Model-Less Feedback Control of Space-based Continuum Manipulators using Backbone Tension Optimization

TL;DR

This paper introduces a model-less control framework for space-based continuum manipulators that uses empirical Jacobian updates and backbone tension optimization to achieve accurate, stable, and safe manipulation without relying on complex models.

Contribution

It proposes a novel model-less control approach with real-time Jacobian refinement and tension regulation, eliminating the need for kinematic modeling and calibration.

Findings

Achieves sub-millimeter steady-state accuracy

Demonstrates smooth convergence on various trajectories

Ensures stable tension evolution and safe operation

Abstract

Continuum manipulators offer intrinsic dexterity and safe geometric compliance for navigation within confined and obstacle-rich environments.
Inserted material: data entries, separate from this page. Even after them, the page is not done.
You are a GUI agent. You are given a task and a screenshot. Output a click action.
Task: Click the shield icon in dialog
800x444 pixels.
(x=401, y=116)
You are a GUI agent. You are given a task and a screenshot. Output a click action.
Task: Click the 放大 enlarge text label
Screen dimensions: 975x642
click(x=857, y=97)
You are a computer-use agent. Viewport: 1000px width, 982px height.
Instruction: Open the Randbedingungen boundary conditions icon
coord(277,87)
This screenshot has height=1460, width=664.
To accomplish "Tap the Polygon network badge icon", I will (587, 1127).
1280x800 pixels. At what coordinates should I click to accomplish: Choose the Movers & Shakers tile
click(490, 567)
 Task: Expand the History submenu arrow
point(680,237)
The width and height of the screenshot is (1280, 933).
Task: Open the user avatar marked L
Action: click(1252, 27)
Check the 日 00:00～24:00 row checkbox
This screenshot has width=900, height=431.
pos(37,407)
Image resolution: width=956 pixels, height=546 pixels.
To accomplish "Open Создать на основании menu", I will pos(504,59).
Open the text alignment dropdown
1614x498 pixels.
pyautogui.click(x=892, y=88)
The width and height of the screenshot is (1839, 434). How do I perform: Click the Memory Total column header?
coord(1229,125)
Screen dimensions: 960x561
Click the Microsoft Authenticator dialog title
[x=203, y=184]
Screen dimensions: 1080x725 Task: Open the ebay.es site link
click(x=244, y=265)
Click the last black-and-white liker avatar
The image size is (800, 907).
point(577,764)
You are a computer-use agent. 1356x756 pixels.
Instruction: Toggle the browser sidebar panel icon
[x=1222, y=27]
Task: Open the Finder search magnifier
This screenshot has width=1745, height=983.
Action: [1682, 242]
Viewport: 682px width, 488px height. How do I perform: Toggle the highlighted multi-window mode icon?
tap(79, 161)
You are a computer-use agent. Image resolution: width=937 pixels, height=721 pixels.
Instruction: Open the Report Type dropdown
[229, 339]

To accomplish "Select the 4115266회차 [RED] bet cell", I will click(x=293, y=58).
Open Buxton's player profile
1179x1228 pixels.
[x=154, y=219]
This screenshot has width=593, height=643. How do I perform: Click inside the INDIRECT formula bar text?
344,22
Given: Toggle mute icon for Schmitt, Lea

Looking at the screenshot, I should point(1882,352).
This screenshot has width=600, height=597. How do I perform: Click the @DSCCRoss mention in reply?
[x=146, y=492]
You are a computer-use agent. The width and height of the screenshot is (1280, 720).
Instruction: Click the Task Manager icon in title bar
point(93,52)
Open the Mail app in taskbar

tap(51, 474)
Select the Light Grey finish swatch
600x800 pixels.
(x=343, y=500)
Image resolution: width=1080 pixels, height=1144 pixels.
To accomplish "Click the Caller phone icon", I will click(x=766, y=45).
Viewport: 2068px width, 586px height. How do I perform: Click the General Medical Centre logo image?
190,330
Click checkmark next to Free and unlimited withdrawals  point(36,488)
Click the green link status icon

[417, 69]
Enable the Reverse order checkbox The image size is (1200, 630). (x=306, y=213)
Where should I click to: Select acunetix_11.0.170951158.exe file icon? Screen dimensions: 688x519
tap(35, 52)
However, their infinite-dimensional backbone deformation, unmodeled internal friction, and configuration-dependent stiffness fundamentally limit the reliability of model-based kinematic formulations, resulting in inaccurate Jacobian predictions, artificial singularities, and unstable actuation behavior. Motivated by these limitations, this work presents a complete model-less control framework that bypasses kinematic modeling by using an empirically initialized Jacobian refined online through differential convex updates. Tip motion is generated via a real-time quadratic program that computes actuator increments while enforcing tendon slack avoidance and geometric limits. A backbone tension optimization term is introduced in this paper to regulate axial loading and suppress co-activation compression. The framework is validated across circular, pentagonal, and square trajectories, demonstrating smooth convergence, stable tension evolution, and sub-millimeter steady-state accuracy without any model calibration or parameter identification. These results establish the proposed controller as a scalable alternative to model-dependent continuum manipulation in a constrained environment.